1. Suspension device for a heavy body rotating around a substantially vertical axis of rotation (16), in particular a rotary hopper (14), comprising on one side a metal tread (26) defining an annular rolling surface (34) and on the other side at least n metal rollers (24), where n is an integer larger than three, these n rollers (24) being arranged to bear on said rolling surface (34) to supporting said rotating body (14) about said substantially vertical axis of rotation (16), characterized in that elastically compressible means (32) are arranged below the metal tread (26) so that the surface of bearing has elastic deformations around the contact points (P _j ) between the rollers (24) and the rolling surface (34), said elastically compressible means (32) being dimensioned so that said elastic deformations are sufficient to substantially correct an uneven distribution of the weight of said heavy body (14) on said rollers (24) resulting from slight defects in co-flatness of the n rollers (24).
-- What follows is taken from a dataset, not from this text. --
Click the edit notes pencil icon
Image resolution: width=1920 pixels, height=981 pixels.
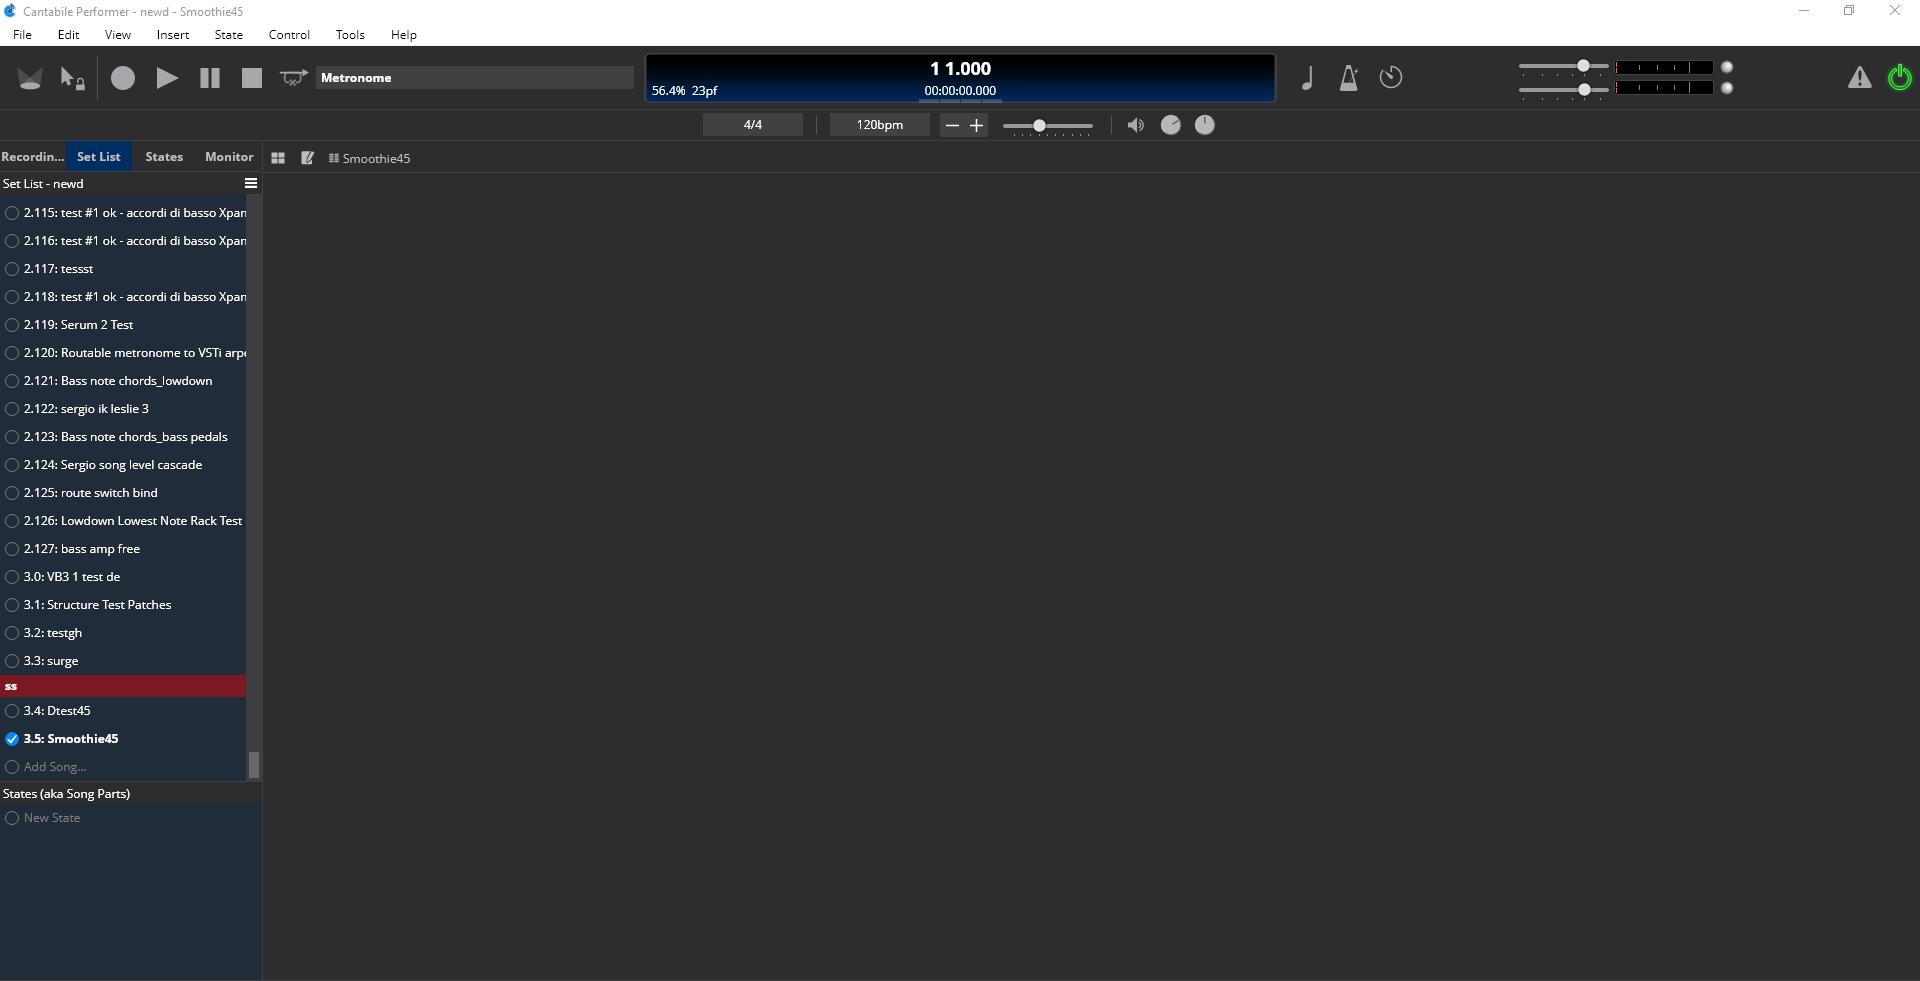pyautogui.click(x=307, y=158)
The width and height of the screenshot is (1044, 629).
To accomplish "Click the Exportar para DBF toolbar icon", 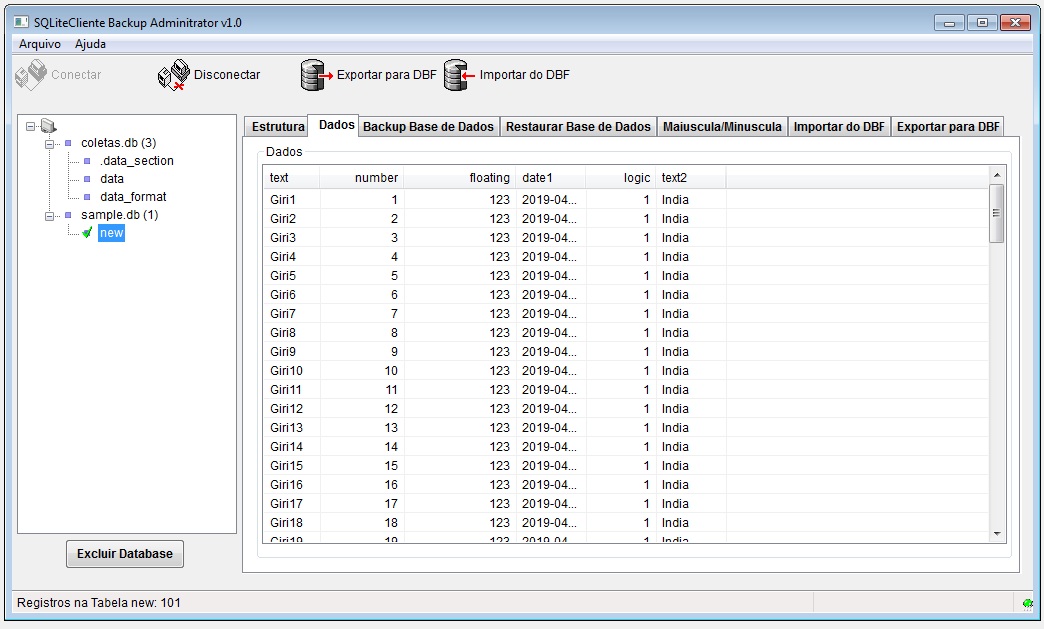I will pos(316,75).
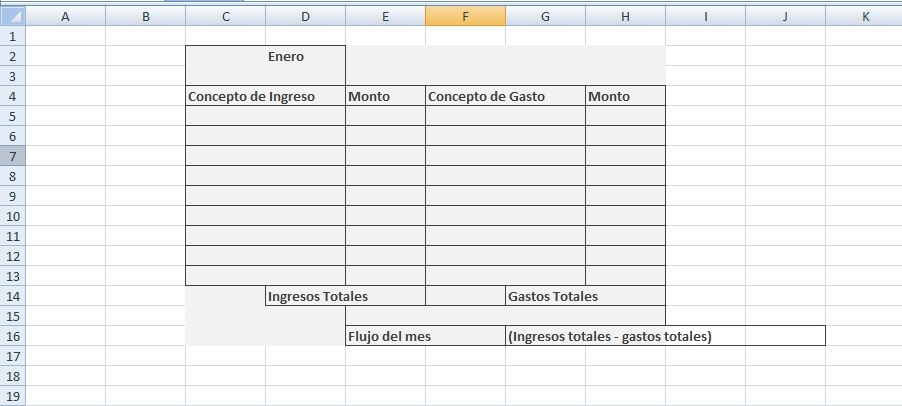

2. Device according to claim 1, characterized in that said elastically compressible means comprise a metal strip (32) provided with oblong holes (40) parallel to the rolling surface (34).

3. Device according to claim 1, characterized by a support cylinder (28) which is coaxial with the axis of rotation and has a high rigidity, an annular fixing flange (50) supported by a first end of said support cylinder ( 28), a tread (26) fixed to said support flange (50), said support cylinder (28) having, near the fixing flange (50), oblong holes (40) parallel to the rolling surface (34).

4. Device according to claim 2 or 3, characterized by at least two rows of oblong holes (40) parallel to the rolling surface (34), the holes of the first row being offset from those of the second row.

5. Device according to claim 4, characterized in that the holes of the second row overhang the spaces between the holes of the first row.

6. Device according to any one of claims 2 to 5, characterized in that the length of the oblong holes (40) is less than 10 °.

7. Device according to any one of claims 2 to 6, characterized in that the ends of the oblong holes (40) are rounded.

8. Device according to any one of claims 2 to 7, characterized in that the arrangement of the oblong holes (40) has a symmetry of revolution around the axis of rotation (16).

9. Device according to any one of claims 3 to 8 characterized in that the tread (26) has a hollow section.

10. Device according to any one of claims 3 to 9, characterized in that the tread (26) is segmented into n + 1 annular segments.

11. Device according to any one of claims 3 to 10, characterized in that the contact circumference between the tread (26) and the rollers (24) corresponds to the projection of the cross section of said support cylinder.

12. Device according to any one of claims 1 to 11, characterized in that the rolling surface (34) is a conical surface, the top of the cone generating this surface being located on the axis of rotation, and in that the rolling rollers (24) have a convexly curved rolling surface (34).

13. Device according to any one of claims 1 to 12, characterized in that the raceway (34) is integral with the rotating body (14), and in that the rollers (24) are rigidly fixed on a flat - support form (18).